(Entries for finding text and elements)
——

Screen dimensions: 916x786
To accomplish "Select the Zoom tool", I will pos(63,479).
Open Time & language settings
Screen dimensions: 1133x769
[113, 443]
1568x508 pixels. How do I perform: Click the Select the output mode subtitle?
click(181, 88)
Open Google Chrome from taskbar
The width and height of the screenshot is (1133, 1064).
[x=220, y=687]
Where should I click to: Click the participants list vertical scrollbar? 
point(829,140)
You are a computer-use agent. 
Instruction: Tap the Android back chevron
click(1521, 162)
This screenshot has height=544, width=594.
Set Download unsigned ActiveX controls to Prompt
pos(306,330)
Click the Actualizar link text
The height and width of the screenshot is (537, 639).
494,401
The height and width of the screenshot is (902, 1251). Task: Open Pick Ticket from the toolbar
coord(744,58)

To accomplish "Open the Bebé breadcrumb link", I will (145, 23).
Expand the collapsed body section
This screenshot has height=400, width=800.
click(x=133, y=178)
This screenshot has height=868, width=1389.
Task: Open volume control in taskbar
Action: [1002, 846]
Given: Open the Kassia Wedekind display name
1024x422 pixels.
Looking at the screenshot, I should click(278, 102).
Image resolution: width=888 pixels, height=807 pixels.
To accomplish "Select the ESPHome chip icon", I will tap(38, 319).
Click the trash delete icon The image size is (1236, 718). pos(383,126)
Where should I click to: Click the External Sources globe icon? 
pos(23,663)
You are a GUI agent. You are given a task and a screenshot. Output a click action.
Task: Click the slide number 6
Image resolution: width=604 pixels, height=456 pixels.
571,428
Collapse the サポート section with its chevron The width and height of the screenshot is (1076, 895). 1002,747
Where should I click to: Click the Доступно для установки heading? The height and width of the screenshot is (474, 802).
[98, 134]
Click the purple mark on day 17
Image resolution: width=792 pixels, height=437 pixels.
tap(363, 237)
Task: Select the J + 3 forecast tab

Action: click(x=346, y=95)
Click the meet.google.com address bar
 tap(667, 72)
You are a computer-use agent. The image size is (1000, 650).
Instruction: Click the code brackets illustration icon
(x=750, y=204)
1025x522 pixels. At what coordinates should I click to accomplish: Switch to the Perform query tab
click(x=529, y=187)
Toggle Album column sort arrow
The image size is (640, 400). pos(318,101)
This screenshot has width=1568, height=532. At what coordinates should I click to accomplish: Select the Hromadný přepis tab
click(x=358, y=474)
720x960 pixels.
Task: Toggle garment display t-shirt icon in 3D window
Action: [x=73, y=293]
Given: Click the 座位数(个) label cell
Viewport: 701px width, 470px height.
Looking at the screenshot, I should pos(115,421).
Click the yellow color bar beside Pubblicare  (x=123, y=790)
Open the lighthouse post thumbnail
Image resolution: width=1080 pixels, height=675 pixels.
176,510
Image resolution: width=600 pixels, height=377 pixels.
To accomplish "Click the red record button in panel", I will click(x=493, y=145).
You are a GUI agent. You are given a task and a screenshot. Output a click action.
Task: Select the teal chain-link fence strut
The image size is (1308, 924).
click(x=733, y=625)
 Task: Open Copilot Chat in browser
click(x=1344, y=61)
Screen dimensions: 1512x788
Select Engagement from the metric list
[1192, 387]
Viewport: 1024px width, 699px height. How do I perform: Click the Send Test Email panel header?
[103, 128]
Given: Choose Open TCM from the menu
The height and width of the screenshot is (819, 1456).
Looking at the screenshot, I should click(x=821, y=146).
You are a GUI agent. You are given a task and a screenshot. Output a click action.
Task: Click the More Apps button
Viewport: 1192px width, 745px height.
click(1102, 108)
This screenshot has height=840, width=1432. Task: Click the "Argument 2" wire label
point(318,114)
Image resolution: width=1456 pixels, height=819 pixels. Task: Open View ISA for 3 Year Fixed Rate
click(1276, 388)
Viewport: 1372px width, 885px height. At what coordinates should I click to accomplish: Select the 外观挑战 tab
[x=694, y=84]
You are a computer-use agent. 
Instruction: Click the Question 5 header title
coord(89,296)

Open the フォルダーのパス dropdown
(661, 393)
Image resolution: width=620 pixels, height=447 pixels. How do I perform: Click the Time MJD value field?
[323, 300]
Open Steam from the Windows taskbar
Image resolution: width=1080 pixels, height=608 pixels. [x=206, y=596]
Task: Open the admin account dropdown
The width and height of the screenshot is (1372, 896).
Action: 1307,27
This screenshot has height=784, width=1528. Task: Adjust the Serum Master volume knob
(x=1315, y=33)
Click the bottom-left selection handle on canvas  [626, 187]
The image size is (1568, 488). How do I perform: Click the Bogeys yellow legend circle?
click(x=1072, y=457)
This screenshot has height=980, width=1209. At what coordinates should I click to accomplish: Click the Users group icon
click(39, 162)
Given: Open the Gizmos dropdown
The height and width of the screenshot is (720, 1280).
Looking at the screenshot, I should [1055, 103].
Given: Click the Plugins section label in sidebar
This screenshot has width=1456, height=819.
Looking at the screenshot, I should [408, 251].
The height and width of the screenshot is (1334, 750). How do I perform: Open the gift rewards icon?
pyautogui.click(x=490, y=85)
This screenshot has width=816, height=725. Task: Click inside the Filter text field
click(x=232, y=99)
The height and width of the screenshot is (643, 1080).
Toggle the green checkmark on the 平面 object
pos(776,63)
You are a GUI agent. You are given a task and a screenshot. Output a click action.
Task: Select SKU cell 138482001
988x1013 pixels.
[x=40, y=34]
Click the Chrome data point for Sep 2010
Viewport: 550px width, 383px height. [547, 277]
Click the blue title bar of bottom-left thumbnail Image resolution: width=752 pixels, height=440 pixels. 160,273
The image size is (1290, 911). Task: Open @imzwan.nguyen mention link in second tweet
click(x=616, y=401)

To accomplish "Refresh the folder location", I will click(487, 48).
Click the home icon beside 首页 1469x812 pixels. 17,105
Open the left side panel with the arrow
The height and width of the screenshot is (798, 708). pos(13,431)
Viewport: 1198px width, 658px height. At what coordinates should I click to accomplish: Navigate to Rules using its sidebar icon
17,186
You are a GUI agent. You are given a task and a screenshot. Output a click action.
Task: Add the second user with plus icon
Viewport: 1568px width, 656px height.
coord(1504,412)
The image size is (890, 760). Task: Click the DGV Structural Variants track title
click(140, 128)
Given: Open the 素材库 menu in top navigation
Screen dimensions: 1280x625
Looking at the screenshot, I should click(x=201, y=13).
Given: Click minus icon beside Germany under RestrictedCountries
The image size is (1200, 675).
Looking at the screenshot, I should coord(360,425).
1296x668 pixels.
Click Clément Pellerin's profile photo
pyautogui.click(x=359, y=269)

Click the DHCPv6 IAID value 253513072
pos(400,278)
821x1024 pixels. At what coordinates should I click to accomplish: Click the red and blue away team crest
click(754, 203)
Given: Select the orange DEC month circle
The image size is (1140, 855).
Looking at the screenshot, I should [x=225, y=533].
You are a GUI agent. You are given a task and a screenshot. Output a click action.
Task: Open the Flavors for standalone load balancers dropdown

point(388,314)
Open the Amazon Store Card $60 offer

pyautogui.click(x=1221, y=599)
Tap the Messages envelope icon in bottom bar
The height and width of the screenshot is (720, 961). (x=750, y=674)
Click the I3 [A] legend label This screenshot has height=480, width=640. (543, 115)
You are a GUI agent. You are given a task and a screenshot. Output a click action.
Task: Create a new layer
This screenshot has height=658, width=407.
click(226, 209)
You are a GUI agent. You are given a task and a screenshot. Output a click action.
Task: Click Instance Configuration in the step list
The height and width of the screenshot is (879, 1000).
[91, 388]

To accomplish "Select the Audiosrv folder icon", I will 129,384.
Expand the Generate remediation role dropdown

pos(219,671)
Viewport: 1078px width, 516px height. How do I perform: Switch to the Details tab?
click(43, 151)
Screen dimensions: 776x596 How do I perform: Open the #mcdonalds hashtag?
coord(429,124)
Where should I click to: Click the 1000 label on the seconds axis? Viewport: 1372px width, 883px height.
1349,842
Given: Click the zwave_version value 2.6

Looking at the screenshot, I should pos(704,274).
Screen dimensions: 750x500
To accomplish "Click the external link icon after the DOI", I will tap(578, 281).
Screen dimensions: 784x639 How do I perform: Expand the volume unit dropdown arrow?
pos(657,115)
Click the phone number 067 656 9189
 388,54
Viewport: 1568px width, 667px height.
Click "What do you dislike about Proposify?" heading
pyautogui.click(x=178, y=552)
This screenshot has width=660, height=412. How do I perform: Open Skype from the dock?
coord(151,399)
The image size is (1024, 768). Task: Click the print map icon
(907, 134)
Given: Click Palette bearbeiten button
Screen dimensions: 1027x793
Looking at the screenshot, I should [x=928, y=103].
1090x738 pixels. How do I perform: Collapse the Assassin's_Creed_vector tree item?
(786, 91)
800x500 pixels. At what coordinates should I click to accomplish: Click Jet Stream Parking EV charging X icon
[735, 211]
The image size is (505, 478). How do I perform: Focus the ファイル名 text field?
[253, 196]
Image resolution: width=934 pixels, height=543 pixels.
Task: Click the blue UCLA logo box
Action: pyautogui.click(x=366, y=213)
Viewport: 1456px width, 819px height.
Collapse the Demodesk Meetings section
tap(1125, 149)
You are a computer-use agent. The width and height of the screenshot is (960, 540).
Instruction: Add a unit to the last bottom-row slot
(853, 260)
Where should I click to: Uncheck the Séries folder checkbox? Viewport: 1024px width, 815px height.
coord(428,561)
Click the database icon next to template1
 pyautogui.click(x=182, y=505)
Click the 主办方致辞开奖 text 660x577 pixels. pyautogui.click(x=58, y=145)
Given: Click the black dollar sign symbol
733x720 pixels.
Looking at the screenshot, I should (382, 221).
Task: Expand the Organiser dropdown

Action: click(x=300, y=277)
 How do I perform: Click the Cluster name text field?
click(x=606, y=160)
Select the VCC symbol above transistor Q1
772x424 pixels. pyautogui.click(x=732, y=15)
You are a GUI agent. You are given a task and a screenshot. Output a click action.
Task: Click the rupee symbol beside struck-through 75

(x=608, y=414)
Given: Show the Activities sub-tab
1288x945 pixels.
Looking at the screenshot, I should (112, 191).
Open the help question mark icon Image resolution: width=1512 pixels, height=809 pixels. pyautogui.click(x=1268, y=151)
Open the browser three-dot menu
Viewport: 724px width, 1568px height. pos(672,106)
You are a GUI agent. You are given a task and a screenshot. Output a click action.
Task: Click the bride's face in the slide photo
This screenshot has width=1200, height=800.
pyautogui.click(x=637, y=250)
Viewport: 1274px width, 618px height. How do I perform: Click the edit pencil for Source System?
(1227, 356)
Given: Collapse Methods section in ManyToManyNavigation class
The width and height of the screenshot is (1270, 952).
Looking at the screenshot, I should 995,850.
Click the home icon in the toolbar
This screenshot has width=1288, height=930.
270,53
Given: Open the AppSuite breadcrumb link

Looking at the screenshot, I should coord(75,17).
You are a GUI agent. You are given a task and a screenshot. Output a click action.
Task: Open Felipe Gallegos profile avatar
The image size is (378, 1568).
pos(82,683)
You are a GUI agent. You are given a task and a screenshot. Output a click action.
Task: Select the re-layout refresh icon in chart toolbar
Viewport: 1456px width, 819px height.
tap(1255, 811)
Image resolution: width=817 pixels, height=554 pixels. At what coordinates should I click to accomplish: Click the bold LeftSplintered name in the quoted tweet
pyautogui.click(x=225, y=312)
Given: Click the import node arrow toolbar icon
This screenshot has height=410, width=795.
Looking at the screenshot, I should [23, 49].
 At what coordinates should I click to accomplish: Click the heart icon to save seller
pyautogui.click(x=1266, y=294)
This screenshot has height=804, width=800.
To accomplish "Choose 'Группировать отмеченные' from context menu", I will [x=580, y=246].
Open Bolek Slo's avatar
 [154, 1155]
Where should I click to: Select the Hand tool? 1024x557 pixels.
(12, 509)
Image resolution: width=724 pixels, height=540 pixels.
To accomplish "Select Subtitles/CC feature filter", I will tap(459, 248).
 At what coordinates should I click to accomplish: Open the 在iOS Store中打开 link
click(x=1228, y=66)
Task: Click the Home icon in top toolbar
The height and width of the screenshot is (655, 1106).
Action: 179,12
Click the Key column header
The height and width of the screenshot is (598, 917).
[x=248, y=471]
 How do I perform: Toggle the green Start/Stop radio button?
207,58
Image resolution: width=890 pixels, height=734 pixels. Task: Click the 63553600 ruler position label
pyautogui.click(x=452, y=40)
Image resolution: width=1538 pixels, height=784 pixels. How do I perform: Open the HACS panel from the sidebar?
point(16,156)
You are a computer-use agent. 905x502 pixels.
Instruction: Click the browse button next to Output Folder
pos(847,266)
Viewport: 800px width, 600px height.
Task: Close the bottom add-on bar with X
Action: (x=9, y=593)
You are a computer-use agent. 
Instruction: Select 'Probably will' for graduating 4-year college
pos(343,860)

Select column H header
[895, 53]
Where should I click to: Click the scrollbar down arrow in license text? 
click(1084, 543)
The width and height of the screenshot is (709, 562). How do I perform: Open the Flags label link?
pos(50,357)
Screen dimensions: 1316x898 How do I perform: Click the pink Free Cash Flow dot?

——

■ Exercise: Rewrite the data from the line with "Viewport: 1372px width, 885px" up to and including the line with "click(x=1072, y=457)", putting "menu" in place of "dropdown" and changing nothing else. Return only those lines.

■ Complete output:
Viewport: 1372px width, 885px height. At what coordinates should I click to accomplish: Select the 外观挑战 tab
[x=694, y=84]
You are a computer-use agent. 
Instruction: Click the Question 5 header title
coord(89,296)

Open the フォルダーのパス menu
(661, 393)
Image resolution: width=620 pixels, height=447 pixels. How do I perform: Click the Time MJD value field?
[323, 300]
Open Steam from the Windows taskbar
Image resolution: width=1080 pixels, height=608 pixels. [x=206, y=596]
Task: Open the admin account menu
The width and height of the screenshot is (1372, 896).
Action: 1307,27
This screenshot has height=784, width=1528. Task: Adjust the Serum Master volume knob
(x=1315, y=33)
Click the bottom-left selection handle on canvas  [626, 187]
The image size is (1568, 488). How do I perform: Click the Bogeys yellow legend circle?
click(x=1072, y=457)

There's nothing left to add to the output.